A maioria das perturbações da fala diagnosticadas estão diretamente relacionadas com a presença de hábitos orais pelo facto de provocarem alterações na motricidade orofacial (modificação da posição da língua, alterações da oclusão dentária, perda de tonicidade nas estruturas orais).
Sinais de alerta
Salientam-se alguns comportamentos visíveis decorrentes da presença de hábitos orais nocivos que urgem de avaliação especializada:
- Dificuldade em fechar os lábios;
- Dificuldade na respiração, mantendo uma respiração exclusiva pela boca ou boca e nariz;
- Frequentemente de boca aberta;
- Presença de olheiras;
- Presença de roncopatia (ressonar);
- Colocação da língua em posição baixa e anteriorizada;
- Tem mais de um ano de idade e ainda não consome alimentos com maior consistência;
- Come devagar ou demasiado rápido;
- Dificuldade nos movimentos mastigatórios (por exemplo, movimentos apenas verticais ou mastiga só de um lado);
- Alterações na fala – dificuldade de produção articulatória dos sons.
Avaliação e Intervenção
Recomenda-se que os hábitos orais sejam eliminados até os 3 anos de idade, para diminuir os impactos negativos nas estruturas orofaciais e das funções do sistema estomatognático da criança. A prevenção é a melhor forma de impedir a implementação de um hábito oral nocivo, porém aquando da sua instalação poderá ser necessário a avaliação de uma equipa multidisciplinar – dentistas, ortodontistas, terapeutas da fala, psicólogos, entre outros – que permita identificar o impacto que o hábito oral tem na qualidade de vida da criança.

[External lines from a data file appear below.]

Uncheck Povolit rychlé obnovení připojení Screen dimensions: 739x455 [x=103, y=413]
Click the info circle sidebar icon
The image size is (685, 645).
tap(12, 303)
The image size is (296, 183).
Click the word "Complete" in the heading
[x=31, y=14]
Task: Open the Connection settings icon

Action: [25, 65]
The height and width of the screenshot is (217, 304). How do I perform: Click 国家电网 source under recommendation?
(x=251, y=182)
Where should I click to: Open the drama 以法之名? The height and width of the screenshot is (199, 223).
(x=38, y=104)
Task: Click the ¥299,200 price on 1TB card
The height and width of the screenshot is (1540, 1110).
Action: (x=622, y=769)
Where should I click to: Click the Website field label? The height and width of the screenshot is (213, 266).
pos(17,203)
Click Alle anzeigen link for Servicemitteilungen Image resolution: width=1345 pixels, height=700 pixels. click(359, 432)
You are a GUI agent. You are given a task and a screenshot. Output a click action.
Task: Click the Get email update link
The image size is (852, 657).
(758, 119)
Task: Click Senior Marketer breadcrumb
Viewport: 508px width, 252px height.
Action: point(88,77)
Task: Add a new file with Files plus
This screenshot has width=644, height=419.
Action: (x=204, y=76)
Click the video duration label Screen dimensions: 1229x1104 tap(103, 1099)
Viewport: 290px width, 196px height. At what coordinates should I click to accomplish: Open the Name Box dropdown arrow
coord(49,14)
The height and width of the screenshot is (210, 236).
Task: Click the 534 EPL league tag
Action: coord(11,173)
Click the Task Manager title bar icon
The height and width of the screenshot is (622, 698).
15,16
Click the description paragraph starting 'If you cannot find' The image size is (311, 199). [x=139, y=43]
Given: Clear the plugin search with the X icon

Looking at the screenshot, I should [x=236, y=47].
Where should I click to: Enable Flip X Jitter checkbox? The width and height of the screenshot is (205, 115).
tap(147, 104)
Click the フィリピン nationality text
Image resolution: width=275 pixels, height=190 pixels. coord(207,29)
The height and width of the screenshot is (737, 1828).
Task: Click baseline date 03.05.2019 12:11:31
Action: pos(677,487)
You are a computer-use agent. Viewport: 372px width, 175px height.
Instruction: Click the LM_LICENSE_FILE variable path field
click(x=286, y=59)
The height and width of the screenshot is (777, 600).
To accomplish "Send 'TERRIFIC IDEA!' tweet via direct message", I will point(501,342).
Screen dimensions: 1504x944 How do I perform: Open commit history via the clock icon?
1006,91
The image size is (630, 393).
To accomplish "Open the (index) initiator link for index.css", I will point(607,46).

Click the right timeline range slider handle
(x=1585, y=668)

Em terapia da fala, é realizada a avaliação miofuncional das estruturas orais – sensibilidade, mobilidade, força, postura, função e estética – e a reabilitação através de técnicas que permitam reduzir inadequações musculares, funcionais e oclusais através do treino da postura, movimento funcional e normalização sensorial. A intervenção debruça-se também na sinalização do hábito oral e análise do mesmo para definição de estratégias que permitam a sua redução quotidiana, orientação e aconselhamento para os pais/cuidadores.